— Start of Material to process —

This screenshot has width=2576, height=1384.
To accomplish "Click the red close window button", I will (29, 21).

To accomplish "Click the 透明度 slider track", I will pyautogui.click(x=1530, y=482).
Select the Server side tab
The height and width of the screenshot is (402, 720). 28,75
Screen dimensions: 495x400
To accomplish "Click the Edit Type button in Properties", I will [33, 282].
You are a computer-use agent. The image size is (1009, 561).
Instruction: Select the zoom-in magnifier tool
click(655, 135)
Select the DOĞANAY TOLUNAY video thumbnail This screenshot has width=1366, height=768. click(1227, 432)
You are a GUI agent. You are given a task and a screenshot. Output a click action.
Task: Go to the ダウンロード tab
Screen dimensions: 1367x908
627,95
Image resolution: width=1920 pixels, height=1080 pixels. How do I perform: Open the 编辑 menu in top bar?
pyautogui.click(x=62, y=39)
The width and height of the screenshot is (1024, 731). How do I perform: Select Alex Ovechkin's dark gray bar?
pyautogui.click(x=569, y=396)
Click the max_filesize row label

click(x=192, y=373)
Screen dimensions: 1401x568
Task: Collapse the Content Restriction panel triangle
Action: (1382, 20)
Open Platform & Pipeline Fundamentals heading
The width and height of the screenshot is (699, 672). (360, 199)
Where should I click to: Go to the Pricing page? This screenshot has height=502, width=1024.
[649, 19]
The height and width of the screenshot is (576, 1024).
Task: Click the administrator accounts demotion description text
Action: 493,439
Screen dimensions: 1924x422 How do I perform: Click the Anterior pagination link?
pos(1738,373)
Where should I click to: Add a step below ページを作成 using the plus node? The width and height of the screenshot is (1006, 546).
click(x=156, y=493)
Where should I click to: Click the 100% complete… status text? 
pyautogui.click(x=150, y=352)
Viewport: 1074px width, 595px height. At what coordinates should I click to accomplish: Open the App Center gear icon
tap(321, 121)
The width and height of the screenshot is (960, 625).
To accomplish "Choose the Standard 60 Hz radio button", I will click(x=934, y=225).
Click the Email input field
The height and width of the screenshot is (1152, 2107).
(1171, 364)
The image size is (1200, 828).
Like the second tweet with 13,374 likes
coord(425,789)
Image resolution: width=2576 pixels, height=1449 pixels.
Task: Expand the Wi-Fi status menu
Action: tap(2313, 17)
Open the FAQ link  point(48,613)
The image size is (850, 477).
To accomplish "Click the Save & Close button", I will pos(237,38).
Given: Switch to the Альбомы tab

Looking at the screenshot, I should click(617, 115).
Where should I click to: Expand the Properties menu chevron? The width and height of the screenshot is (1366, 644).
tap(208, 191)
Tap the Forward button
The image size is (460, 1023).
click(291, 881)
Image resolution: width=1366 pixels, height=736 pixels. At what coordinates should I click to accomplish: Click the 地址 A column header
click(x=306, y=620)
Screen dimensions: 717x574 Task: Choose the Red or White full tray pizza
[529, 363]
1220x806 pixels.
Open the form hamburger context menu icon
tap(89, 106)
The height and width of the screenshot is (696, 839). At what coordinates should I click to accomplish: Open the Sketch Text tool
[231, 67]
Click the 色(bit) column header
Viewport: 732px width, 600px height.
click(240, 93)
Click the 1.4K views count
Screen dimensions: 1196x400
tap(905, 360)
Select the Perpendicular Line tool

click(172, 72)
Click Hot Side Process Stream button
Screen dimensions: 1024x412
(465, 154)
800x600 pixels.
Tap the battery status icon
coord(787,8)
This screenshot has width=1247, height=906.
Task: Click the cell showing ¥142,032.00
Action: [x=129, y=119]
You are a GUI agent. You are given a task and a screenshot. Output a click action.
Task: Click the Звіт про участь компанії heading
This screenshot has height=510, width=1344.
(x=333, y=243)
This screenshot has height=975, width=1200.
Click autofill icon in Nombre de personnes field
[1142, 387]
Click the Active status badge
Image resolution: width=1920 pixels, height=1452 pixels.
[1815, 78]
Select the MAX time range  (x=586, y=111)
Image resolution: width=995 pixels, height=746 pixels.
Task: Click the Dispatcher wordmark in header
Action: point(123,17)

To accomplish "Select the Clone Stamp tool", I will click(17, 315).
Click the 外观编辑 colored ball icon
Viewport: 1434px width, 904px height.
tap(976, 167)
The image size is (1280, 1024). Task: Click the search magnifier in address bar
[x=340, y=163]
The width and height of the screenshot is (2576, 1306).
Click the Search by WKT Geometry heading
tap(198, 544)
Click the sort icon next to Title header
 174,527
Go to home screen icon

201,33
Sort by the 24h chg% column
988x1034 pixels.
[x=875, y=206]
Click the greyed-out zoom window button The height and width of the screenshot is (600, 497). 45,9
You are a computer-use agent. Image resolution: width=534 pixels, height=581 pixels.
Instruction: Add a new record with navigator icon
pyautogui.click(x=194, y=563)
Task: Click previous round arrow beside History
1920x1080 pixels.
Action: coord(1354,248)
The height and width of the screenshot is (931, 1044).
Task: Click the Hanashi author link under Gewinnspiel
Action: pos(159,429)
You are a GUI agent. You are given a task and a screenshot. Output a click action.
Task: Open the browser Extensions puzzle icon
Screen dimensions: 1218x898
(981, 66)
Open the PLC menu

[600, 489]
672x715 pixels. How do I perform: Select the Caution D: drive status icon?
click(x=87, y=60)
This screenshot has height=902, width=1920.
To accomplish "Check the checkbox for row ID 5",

— End of Material to process —

▶ [Set task]: Render every line of the items above as a JSON list of strings, with one string per line and blank lines omitted.

▶ [The answer]:
[
  "This screenshot has width=2576, height=1384.",
  "To accomplish \"Click the red close window button\", I will (29, 21).",
  "To accomplish \"Click the 透明度 slider track\", I will pyautogui.click(x=1530, y=482).",
  "Select the Server side tab",
  "The height and width of the screenshot is (402, 720). 28,75",
  "Screen dimensions: 495x400",
  "To accomplish \"Click the Edit Type button in Properties\", I will [33, 282].",
  "You are a computer-use agent. The image size is (1009, 561).",
  "Instruction: Select the zoom-in magnifier tool",
  "click(655, 135)",
  "Select the DOĞANAY TOLUNAY video thumbnail This screenshot has width=1366, height=768. click(1227, 432)",
  "You are a GUI agent. You are given a task and a screenshot. Output a click action.",
  "Task: Go to the ダウンロード tab",
  "Screen dimensions: 1367x908",
  "627,95",
  "Image resolution: width=1920 pixels, height=1080 pixels. How do I perform: Open the 编辑 menu in top bar?",
  "pyautogui.click(x=62, y=39)",
  "The width and height of the screenshot is (1024, 731). How do I perform: Select Alex Ovechkin's dark gray bar?",
  "pyautogui.click(x=569, y=396)",
  "Click the max_filesize row label",
  "click(x=192, y=373)",
  "Screen dimensions: 1401x568",
  "Task: Collapse the Content Restriction panel triangle",
  "Action: (1382, 20)",
  "Open Platform & Pipeline Fundamentals heading",
  "The width and height of the screenshot is (699, 672). (360, 199)",
  "Where should I click to: Go to the Pricing page? This screenshot has height=502, width=1024.",
  "[649, 19]",
  "The height and width of the screenshot is (576, 1024).",
  "Task: Click the administrator accounts demotion description text",
  "Action: 493,439",
  "Screen dimensions: 1924x422 How do I perform: Click the Anterior pagination link?",
  "pos(1738,373)",
  "Where should I click to: Add a step below ページを作成 using the plus node? The width and height of the screenshot is (1006, 546).",
  "click(x=156, y=493)",
  "Where should I click to: Click the 100% complete… status text? ",
  "pyautogui.click(x=150, y=352)",
  "Viewport: 1074px width, 595px height. At what coordinates should I click to accomplish: Open the App Center gear icon",
  "tap(321, 121)",
  "The width and height of the screenshot is (960, 625).",
  "To accomplish \"Choose the Standard 60 Hz radio button\", I will click(x=934, y=225).",
  "Click the Email input field",
  "The height and width of the screenshot is (1152, 2107).",
  "(1171, 364)",
  "The image size is (1200, 828).",
  "Like the second tweet with 13,374 likes",
  "coord(425,789)",
  "Image resolution: width=2576 pixels, height=1449 pixels.",
  "Task: Expand the Wi-Fi status menu",
  "Action: tap(2313, 17)",
  "Open the FAQ link  point(48,613)",
  "The image size is (850, 477).",
  "To accomplish \"Click the Save & Close button\", I will pos(237,38).",
  "Given: Switch to the Альбомы tab",
  "Looking at the screenshot, I should click(617, 115).",
  "Where should I click to: Expand the Properties menu chevron? The width and height of the screenshot is (1366, 644).",
  "tap(208, 191)",
  "Tap the Forward button",
  "The image size is (460, 1023).",
  "click(291, 881)",
  "Image resolution: width=1366 pixels, height=736 pixels. At what coordinates should I click to accomplish: Click the 地址 A column header",
  "click(x=306, y=620)",
  "Screen dimensions: 717x574 Task: Choose the Red or White full tray pizza",
  "[529, 363]",
  "1220x806 pixels.",
  "Open the form hamburger context menu icon",
  "tap(89, 106)",
  "The height and width of the screenshot is (696, 839). At what coordinates should I click to accomplish: Open the Sketch Text tool",
  "[231, 67]",
  "Click the 色(bit) column header",
  "Viewport: 732px width, 600px height.",
  "click(240, 93)",
  "Click the 1.4K views count",
  "Screen dimensions: 1196x400",
  "tap(905, 360)",
  "Select the Perpendicular Line tool",
  "click(172, 72)",
  "Click Hot Side Process Stream button",
  "Screen dimensions: 1024x412",
  "(465, 154)",
  "800x600 pixels.",
  "Tap the battery status icon",
  "coord(787,8)",
  "This screenshot has width=1247, height=906.",
  "Task: Click the cell showing ¥142,032.00",
  "Action: [x=129, y=119]",
  "You are a GUI agent. You are given a task and a screenshot. Output a click action.",
  "Task: Click the Звіт про участь компанії heading",
  "This screenshot has height=510, width=1344.",
  "(x=333, y=243)",
  "This screenshot has height=975, width=1200.",
  "Click autofill icon in Nombre de personnes field",
  "[1142, 387]",
  "Click the Active status badge",
  "Image resolution: width=1920 pixels, height=1452 pixels.",
  "[1815, 78]",
  "Select the MAX time range  (x=586, y=111)",
  "Image resolution: width=995 pixels, height=746 pixels.",
  "Task: Click the Dispatcher wordmark in header",
  "Action: point(123,17)",
  "To accomplish \"Select the Clone Stamp tool\", I will click(17, 315).",
  "Click the 外观编辑 colored ball icon",
  "Viewport: 1434px width, 904px height.",
  "tap(976, 167)",
  "The image size is (1280, 1024). Task: Click the search magnifier in address bar",
  "[x=340, y=163]",
  "The width and height of the screenshot is (2576, 1306).",
  "Click the Search by WKT Geometry heading",
  "tap(198, 544)",
  "Click the sort icon next to Title header",
  " 174,527",
  "Go to home screen icon",
  "201,33",
  "Sort by the 24h chg% column",
  "988x1034 pixels.",
  "[x=875, y=206]",
  "Click the greyed-out zoom window button The height and width of the screenshot is (600, 497). 45,9",
  "You are a computer-use agent. Image resolution: width=534 pixels, height=581 pixels.",
  "Instruction: Add a new record with navigator icon",
  "pyautogui.click(x=194, y=563)",
  "Task: Click previous round arrow beside History",
  "1920x1080 pixels.",
  "Action: coord(1354,248)",
  "The height and width of the screenshot is (931, 1044).",
  "Task: Click the Hanashi author link under Gewinnspiel",
  "Action: pos(159,429)",
  "You are a GUI agent. You are given a task and a screenshot. Output a click action.",
  "Task: Open the browser Extensions puzzle icon",
  "Screen dimensions: 1218x898",
  "(981, 66)",
  "Open the PLC menu",
  "[600, 489]",
  "672x715 pixels. How do I perform: Select the Caution D: drive status icon?",
  "click(x=87, y=60)",
  "This screenshot has height=902, width=1920.",
  "To accomplish \"Check the checkbox for row ID 5\","
]